### AUFGABEN UND ÜBUNGEN
[a] Welcher US-Bundesstaat hat laut dem Textauszug über E-Zigaretten den Verkauf von E-Zigaretten generell verboten?
[b] Gib den Abschnitt aus dem Textauszug über E-Zigaretten wortgetreu wieder. Beginne bei den Worten „ÖGP-Jahrestagung 2019“ und höre nach „der Dinge zusammen.“ auf.
[c] Setze bitte den Textauszug über E-Zigaretten nach seinem letzten Satz fort.

━━━ BEREITGESTELLTER AUSZUG

ÖGP-Jahrestagung 2019

Sie liegen seit einigen Jahren voll im Trend: E-Zigaretten und E-Shishas. Und sie sind vor allem bei jungen Menschen sehr beliebt. Vermarktet werden sie als „gesündere“ Alternative zum normalen Tabakkonsum. Doch eine Reihe mysteriöser Lungenerkrankungen in den USA und inzwischen 26 Todesfälle werden mit dem Konsum von E-Zigaretten in Zusammenhang gebracht. Der US-Bundesstaat Massachusetts hat ein generelles Verbot für den Verkauf von E-Zigaretten erlassen. Wie gefährlich sind nun E-Zigaretten und Co tatsächlich? Die Österreichische Gesellschaft für Pneumologie (ÖGP) fasst anlässlich ihrer Jahrestagung (10.-12. Oktober in Wien) den Stand der Dinge zusammen.

━━━━━━
━━━ NACHSTEHENDE DATEN

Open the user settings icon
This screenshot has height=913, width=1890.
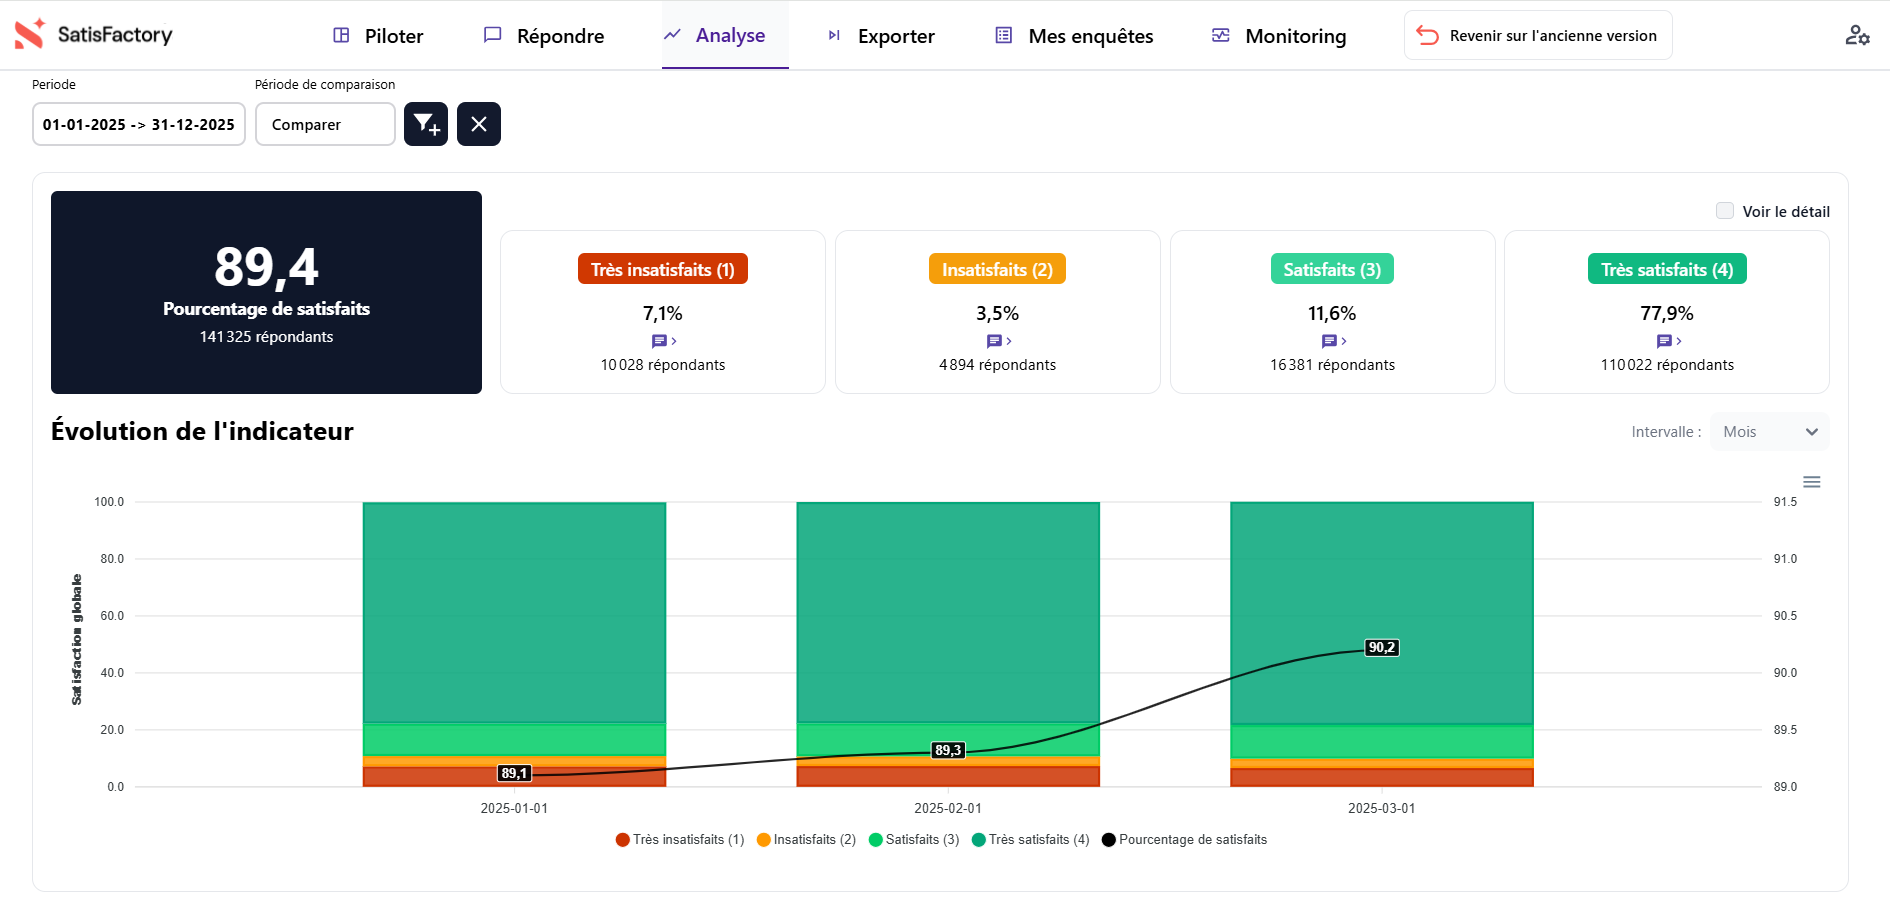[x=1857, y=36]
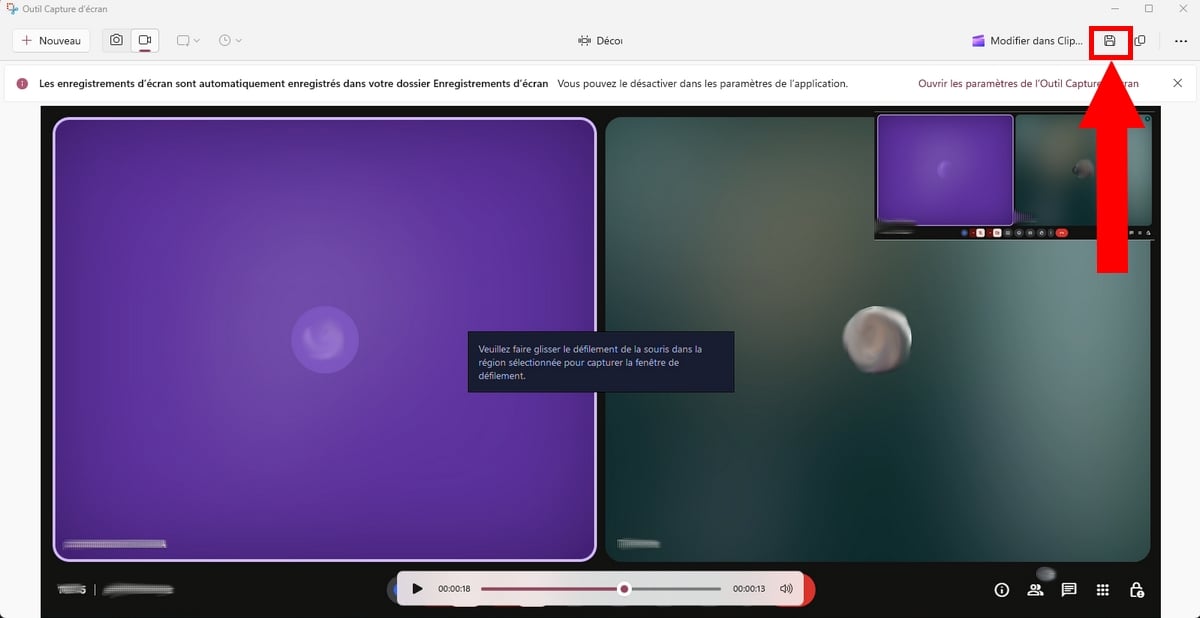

━━━━━━

### ANTWORTEN JE AUFGABE
[a] Massachusetts

[b]
ÖGP-Jahrestagung 2019

Sie liegen seit einigen Jahren voll im Trend: E-Zigaretten und E-Shishas. Und sie sind vor allem bei jungen Menschen sehr beliebt. Vermarktet werden sie als „gesündere“ Alternative zum normalen Tabakkonsum. Doch eine Reihe mysteriöser Lungenerkrankungen in den USA und inzwischen 26 Todesfälle werden mit dem Konsum von E-Zigaretten in Zusammenhang gebracht. Der US-Bundesstaat Massachusetts hat ein generelles Verbot für den Verkauf von E-Zigaretten erlassen. Wie gefährlich sind nun E-Zigaretten und Co tatsächlich? Die Österreichische Gesellschaft für Pneumologie (ÖGP) fasst anlässlich ihrer Jahrestagung (10.-12. Oktober in Wien) den Stand der Dinge zusammen.

[c]
E-Zigaretten und E-Shishas richten sich mit ihren fruchtigen und exotischen Aromen wie Pfirsich, Erdbeere, Apfel oder Kokosnuss vor allem an ein junges Publikum. Sie gelten bei vielen Rauchern* als harmlosere Alternative zu klassischen Tabak-Zigaretten oder -Shisha. Sie werden als Instrument zur Raucherentwöhnung angepriesen. Und auch an Orten, wo tabakhaltiger „blauer Dunst“ verboten ist, gelten E-Zigaretten als willkommener und harmloser Ersatz für Raucher. Doch schon seit Jahren warnen Lungenfachärztinnen und Lungenfachärzte davor, E-Zigaretten bedenkenlos zu konsumieren. Sie seien im Vergleich zur normalen Zigarette zwar das kleinere Übel, harmlos sind sie aber ganz bestimmt nicht.
Das Dilemma ist: Bisher gibt es kaum wissenschaftliche Studien zu den gesundheitlichen Spätfolgen der E-Zigaretten und strikte Regulierungen wie bei Nahrungsmitteln, Medikamenten oder herkömmlichen Tabakprodukten fehlen.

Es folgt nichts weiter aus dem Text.